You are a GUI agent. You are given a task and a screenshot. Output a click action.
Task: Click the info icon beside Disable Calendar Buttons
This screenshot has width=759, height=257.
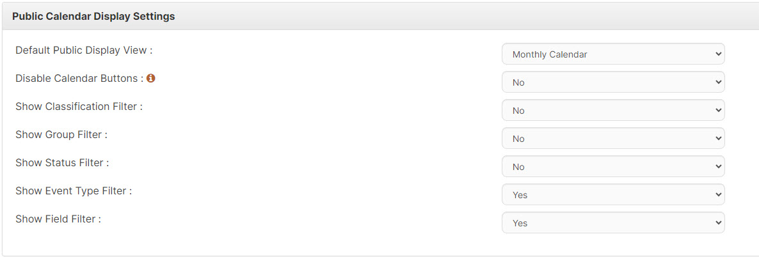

==

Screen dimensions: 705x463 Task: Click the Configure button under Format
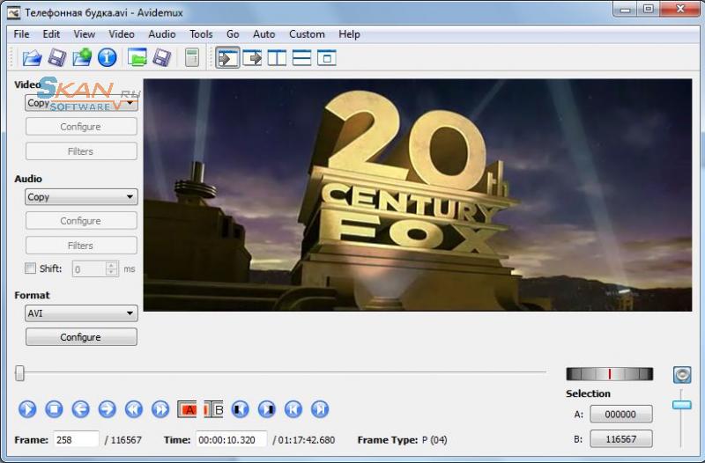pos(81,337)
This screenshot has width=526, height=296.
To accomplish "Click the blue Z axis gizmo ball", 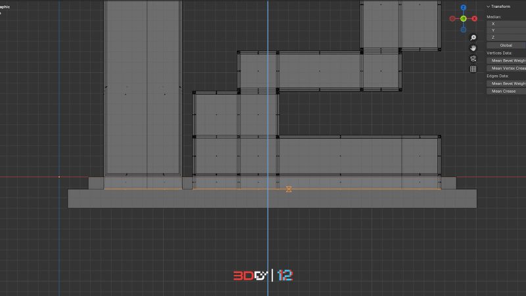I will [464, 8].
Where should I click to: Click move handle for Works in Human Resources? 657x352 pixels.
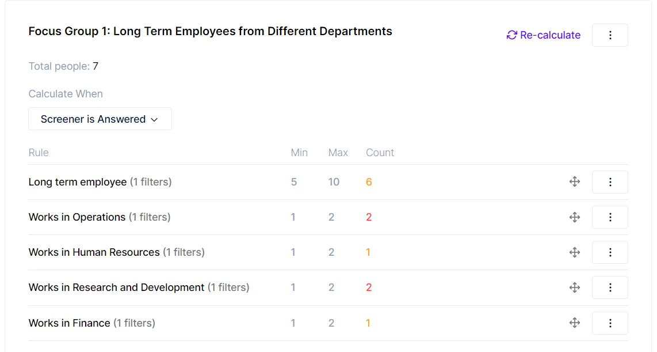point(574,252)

AIM OF THE EXERCISE:
In the listing above, find the line containing "You are a GUI" and the line containing "This screenshot has width=759, height=257.". Output them and every line between, exactly, and nothing else.

REPLY TO THE TASK:
You are a GUI agent. You are given a task and a screenshot. Output a click action.
Task: Click the info icon beside Disable Calendar Buttons
This screenshot has width=759, height=257.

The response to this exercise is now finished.